Box’s first quarterly earnings report as a public company showed a larger-than-expected loss, triggering a sharp drop in the cloud storage provider’s stock.
The shares were trading at $17.39 Thursday, down about 15% on the previous day’s close, after Box reported it lost $45.8 million, or $2.64 a share, on sales of $62.6 million in the fourth quarter. After adjustments, the loss was $1.65 a share.
Analysts had expected the company to announce an adjusted loss of $1.17 a share on sales of $58 million, according to Reuters. Although revenue increased 61%, and was above Wall Street’s consensus estimate, it was Box’s fifth quarter in a row of slowing revenue growth.
Box’s CEO Aaron Levie said some analysts had erroneously based their estimates on an inaccurate share count and that the newly public company had actually posted a smaller-than-expected loss. The company’s billings totaled $82 million, an increase of 33% from a year ago.

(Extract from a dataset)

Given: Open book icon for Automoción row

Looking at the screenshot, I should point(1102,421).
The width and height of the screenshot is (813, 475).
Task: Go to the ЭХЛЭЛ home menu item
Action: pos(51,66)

“The opportunity to transform how people work has never been greater, with organizations demanding technology that helps employees be more mobile and collaborative, while keeping information secure,” Levie said in a statement.
Box, founded in 2005, delayed its first planned IPO filed in March 2014 amid what The Wall Street Journal called “weakening demand for business-software stocks and skepticism stemming from the company’s high rate of spending on sales and marketing.”
Over the past eight quarters, Box has spent about $1.80 to generate $1 in revenue, according to Investor’s Business Daily.
“A sleek and functional product has enabled the firm to emerge as one of the fastest-growing public software companies that we track,” but these impressive gains come at a cost, Richard Davis, an analyst at Canaccord Genuity, wrote in a recent report.
Box competitors include prvately-held Dropbox, Google’s Drive, and Microsoft’s OneDrive.